初歩的な質問ですが, 今は私しかおらず, 誰にも聞くことが出来ない状態です。よろしければ培地の作成方法を教えていただければと思います。よろしくお願いします。

【回答】
 一般細菌と大腸菌群の培地は作成したことがあるとのことですので, 卵黄エマルジョンの添加方法を中心に記載します。

1. 培地の秤量及び滅菌: 一般細菌用培地などでは100 mL分の培地を作製する場合, 100 mL分の粉末培地を秤量し, 100 mLの精製水に添加して滅菌して調製しました。

(1) 食塩卵寒天基礎培地から培地を作製する場合には, 添加する卵黄液量分の精製水をあらかじめ減らして培地調製します。

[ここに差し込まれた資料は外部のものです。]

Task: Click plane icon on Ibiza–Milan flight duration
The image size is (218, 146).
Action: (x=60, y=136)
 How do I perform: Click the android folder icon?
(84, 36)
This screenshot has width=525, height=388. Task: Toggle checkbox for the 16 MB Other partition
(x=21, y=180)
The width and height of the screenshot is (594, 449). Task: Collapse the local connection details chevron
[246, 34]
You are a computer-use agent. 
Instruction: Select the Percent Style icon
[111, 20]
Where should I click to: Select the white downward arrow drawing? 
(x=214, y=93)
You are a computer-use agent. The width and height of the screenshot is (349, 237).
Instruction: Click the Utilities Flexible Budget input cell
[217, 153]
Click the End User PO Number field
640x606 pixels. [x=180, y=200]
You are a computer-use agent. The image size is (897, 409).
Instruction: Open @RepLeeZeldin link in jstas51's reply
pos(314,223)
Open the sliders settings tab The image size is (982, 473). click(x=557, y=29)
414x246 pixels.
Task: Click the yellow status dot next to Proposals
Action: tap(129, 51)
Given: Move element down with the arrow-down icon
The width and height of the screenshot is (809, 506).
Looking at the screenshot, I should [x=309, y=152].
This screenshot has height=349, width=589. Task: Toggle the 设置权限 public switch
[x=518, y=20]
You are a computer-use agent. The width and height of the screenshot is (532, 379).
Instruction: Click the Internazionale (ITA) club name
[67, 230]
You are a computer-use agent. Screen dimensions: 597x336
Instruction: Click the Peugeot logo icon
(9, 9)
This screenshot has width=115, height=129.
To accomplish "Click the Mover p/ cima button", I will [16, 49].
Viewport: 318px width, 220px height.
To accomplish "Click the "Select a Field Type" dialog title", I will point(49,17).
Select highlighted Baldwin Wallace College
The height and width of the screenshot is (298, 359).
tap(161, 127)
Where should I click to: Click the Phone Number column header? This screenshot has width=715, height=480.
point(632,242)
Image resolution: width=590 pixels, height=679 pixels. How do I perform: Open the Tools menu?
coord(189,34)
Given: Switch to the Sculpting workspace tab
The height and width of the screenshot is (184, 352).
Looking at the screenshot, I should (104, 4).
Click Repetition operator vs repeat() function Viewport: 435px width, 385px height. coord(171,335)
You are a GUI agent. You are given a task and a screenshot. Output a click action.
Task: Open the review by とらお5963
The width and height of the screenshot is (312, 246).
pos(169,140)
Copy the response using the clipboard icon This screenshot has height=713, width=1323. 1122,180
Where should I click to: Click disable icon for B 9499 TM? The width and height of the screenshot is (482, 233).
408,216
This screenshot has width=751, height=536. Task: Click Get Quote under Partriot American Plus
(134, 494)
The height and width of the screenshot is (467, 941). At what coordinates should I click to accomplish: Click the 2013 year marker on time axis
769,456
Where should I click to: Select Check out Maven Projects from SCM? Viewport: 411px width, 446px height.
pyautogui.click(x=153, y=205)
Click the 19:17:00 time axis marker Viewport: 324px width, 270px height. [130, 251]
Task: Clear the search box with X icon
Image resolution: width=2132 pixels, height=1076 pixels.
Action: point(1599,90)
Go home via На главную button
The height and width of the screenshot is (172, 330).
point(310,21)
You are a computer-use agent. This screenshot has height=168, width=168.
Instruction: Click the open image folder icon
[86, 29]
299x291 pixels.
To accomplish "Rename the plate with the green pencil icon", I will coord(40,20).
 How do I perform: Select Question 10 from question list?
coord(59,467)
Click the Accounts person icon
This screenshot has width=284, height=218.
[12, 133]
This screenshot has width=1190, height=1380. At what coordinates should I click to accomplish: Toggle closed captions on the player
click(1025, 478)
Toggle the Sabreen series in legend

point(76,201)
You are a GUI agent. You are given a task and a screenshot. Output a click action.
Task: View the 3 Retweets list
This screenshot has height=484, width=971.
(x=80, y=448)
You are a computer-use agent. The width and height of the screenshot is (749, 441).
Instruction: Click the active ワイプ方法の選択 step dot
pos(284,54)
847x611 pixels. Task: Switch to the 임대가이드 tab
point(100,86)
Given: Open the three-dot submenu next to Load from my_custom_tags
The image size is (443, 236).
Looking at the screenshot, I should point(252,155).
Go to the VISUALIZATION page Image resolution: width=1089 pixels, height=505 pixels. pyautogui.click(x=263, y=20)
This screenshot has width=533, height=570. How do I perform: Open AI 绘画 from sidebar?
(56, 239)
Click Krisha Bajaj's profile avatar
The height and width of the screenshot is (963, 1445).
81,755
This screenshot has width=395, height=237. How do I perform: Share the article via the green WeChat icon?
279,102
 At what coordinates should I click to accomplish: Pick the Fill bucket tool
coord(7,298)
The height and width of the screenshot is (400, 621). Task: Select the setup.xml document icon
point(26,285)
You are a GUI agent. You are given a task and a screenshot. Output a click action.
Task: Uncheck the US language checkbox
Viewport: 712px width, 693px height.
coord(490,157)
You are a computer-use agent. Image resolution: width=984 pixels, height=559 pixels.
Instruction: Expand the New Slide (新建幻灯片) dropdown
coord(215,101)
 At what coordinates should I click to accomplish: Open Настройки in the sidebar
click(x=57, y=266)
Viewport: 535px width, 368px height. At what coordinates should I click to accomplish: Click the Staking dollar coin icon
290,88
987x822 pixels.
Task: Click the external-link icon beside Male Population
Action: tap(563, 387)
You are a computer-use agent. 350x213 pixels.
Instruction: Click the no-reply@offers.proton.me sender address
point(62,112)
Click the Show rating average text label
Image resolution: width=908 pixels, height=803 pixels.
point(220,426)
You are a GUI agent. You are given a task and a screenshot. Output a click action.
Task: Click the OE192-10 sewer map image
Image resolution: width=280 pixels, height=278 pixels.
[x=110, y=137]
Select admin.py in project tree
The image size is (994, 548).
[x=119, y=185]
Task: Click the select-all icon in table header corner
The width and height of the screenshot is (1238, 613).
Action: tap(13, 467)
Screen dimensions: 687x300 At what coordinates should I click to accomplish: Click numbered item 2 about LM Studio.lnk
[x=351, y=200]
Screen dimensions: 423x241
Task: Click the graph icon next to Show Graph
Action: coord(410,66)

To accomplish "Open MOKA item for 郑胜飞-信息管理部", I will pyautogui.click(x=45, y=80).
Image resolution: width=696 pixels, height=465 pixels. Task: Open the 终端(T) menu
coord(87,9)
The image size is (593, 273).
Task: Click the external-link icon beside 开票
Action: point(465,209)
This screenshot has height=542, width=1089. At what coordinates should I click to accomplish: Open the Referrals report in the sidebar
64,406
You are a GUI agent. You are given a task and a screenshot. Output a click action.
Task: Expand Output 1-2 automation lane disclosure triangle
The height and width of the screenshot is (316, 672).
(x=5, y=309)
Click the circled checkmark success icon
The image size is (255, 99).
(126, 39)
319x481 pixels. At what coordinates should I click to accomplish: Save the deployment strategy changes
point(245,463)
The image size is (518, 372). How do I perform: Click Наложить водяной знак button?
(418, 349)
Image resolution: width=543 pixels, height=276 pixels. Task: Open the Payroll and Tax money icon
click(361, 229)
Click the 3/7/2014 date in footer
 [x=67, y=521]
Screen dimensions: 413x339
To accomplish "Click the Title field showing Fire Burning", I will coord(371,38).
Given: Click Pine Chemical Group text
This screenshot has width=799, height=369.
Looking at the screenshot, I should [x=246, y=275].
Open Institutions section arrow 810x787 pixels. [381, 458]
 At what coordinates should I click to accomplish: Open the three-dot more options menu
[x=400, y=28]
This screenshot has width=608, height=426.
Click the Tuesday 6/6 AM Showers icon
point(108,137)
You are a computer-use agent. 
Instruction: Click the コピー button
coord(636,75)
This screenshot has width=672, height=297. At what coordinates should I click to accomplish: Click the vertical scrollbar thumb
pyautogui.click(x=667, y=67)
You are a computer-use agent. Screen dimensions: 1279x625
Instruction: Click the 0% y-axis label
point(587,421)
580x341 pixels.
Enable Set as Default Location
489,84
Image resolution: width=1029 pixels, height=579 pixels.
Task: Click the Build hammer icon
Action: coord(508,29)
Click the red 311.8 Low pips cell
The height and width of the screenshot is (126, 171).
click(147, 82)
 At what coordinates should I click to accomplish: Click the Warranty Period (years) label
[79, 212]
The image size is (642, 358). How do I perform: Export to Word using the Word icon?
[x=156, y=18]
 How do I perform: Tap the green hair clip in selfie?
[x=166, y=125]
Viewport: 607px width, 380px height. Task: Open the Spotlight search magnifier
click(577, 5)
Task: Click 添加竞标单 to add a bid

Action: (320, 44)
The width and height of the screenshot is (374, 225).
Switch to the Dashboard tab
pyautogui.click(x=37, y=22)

(2) すなわち50%卵黄液は培地量の5_10%添加しますので, 100 mL分の粉末培地を秤量し, 90 mL (10%添加時) _95 mL (5%添加時) の精製水を加え, 121℃で15分間滅菌します。

2. 卵黄液の添加及び培地の調製:

(1) 滅菌した培地は, 50〜60℃の恒温水槽に入れて保温しておきます。

(2) 5〜10mLの卵黄エマルジョン50% (無菌) を滅菌保温した培地に無菌的に加えます。

(3) その際, 滅菌ピペットなどを用います。また培地及び卵黄エマルジョンの開閉の際には容器の開口部が汚染されないように注意します。

(4)泡が立たないように十分に混合して速やかに, シャーレに18〜20 mL分注して平板培地を作製します。

3. 培地使用時

(1) ブドウ球菌試験用培地は食塩卵寒天培地をはじめ食塩濃度が高いため, 作製した平板培地の表面は乾燥しにくくなっています。使用前には, 一般培地より少し長めに培地表面を乾燥することが必要です。